‘I am Become Death, the Destroyer of Worlds’ – 75 Years After the Trinity Atomic Bomb Test

In the silence and darkness of the New Mexico desert, a team of scientists and engineers waited to see if years of research would result in the world’s first successful atomic bomb test. At 5:28 a.m. on July 16, 1945, these men saw the sunrise twice. The world had officially entered the nuclear age.

It was at the insistence of Albert Einstein that the United States first started its nuclear program, and it wasn’t to defeat the Japanese but to try and match a potential Nazi nuclear weapon. The Germans never achieved their goal. By the time the Nazis eventually surrendered in May 1945, the nuclear program was well on its way to completion.

Known as the Manhattan Project, the project utilized some of the most brilliant scientific minds across the country to seemingly do the impossible – quickly develop an atomic weapon for use in the war effort. They did it in just three years, which was an incredible achievement considering that just seven years earlier an atomic weapon became conceivable after scientists split an atom for the first time.

One of the biggest obstacles that the bomb builders had to overcome was the lack of uranium 235, a naturally occurring isotope attached to uranium 238. The process to get the isotope uranium 235 from 238 took place at an enormous laboratory in Oak Ridge, Tennessee. The centrifuge only produced enough material for one bomb, which was eventually nicknamed “Little Boy” and later dropped on Hiroshima.

Scientists also decided that plutonium-239, an artificial agent, would work, and that material was developed at the massive Hanford Site in Washington State, where the water from the Columbia River could be used to cool the site. There was enough material for two bombs.

However, they weren’t sure if the design for the plutonium bomb would actually work.

The uranium-based bomb had a gun-type design that didn’t require any tests. On the flip side, the plutonium bomb was an implosion-type weapon with a more complex and theoretical design, so they needed to test it.

“The physicists were very skeptical as to whether the lenses would work properly,” chemist George Kistiakowsky recalled. “I bet [J. Robert] Oppenheimer quite a bit of my money, about six or seven hundred dollars against ten dollars, that the explosive part would work and there would be some nuclear reaction.” 

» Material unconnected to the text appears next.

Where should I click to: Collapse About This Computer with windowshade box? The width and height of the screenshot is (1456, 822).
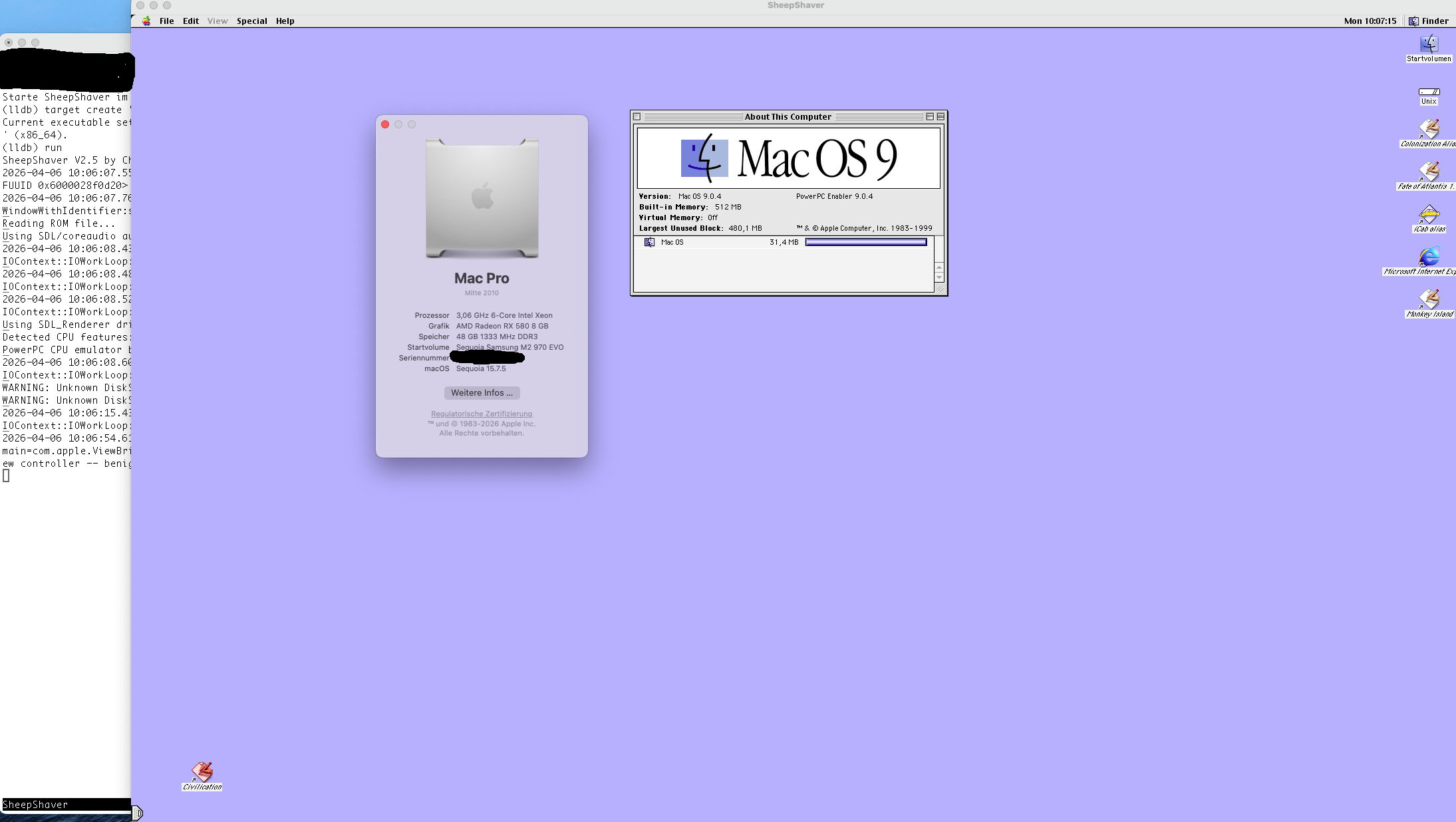pos(941,116)
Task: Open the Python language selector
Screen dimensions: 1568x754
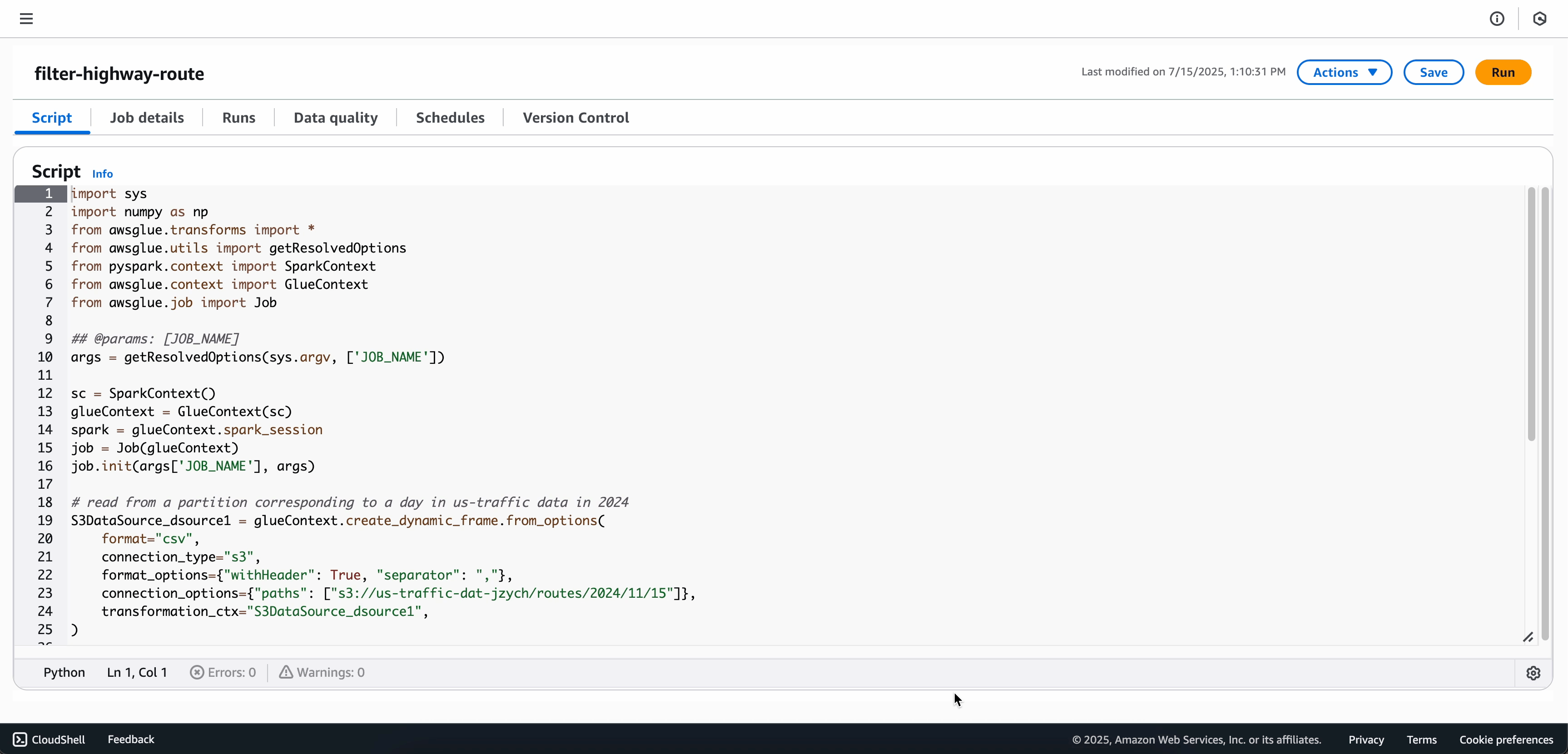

In the wee hours of that July morning, scientists crowded around various secure locations to witness the test of the bomb, now nicknamed “the Gadget.” In a rather famous story, Edward Teller, a physicist that would eventually become the father of the more powerful hydrogen-bomb, made everyone rather nervous as he applied sunscreen and passed it around to others as well.

At 5:28 a.m., the desert was engulfed in light, flame, and heat. It was like a mini sunrise. Much to the relief of the scientists gathered, the design, which would become the bomb eventually dropped on Nagasaki, worked.

One eyewitness, William Spindel, described the moment like this: “It was the most shocking, enormous explosion that I had ever seen. I was about twenty miles away from the site. We were supposed to keep our eyes closed for the first ten seconds because of ultraviolet radiations.”

“I estimated that at twenty miles away, the explosion traveling at the speed of sound would take about a minute to reach me. It was the most intimidating minute I have ever spent. Seeing the terrible ball, growing and growing, enormous colors. What kind of blast could it be when it finally got to me? Fortunately, it wasn’t that great because I’m still here.”

But perhaps the most famous line from that morning came from the man himself, Dr. J. Robert Oppenheimer. Towards the end of his life, the once national hero had a spectacular fall from grace as he came under investigation from the House Unamerican Activities Committee and accused of being a Communist supporter and Soviet spy. He was never a spy, but the public “trial” he was forced to endure over the future of? his security clearance left him publicly humiliated.

The so-called “father of the atomic bomb” lived to regret the loss of life caused by his weapon. In an interview two years before his death, he famously said, “We knew the world would not be the same. A few people laughed. A few people cried. Most people were silent. I remembered the line from the Hindu scripture, the Bhagavad-Gita. Vishnu is trying to persuade the Prince that he should do his duty and to impress him takes on his multi-armed form and says, ‘Now, I am become Death, the destroyer of worlds.’ I suppose we all thought that, one way or another.”

On August 6, the U.S. military dropped “Little Boy” on Hiroshima and then dropped “Fat Man,” the plutonium device, just days later on Nagasaki. More than 300,000 people died from the blast, radiation sickness, and later, cancer. Japan’s emperor surrendered on August 15, and the country officially surrendered on September 2.

The site of the Trinity Test remains a military facility and opens only twice a year for visitors.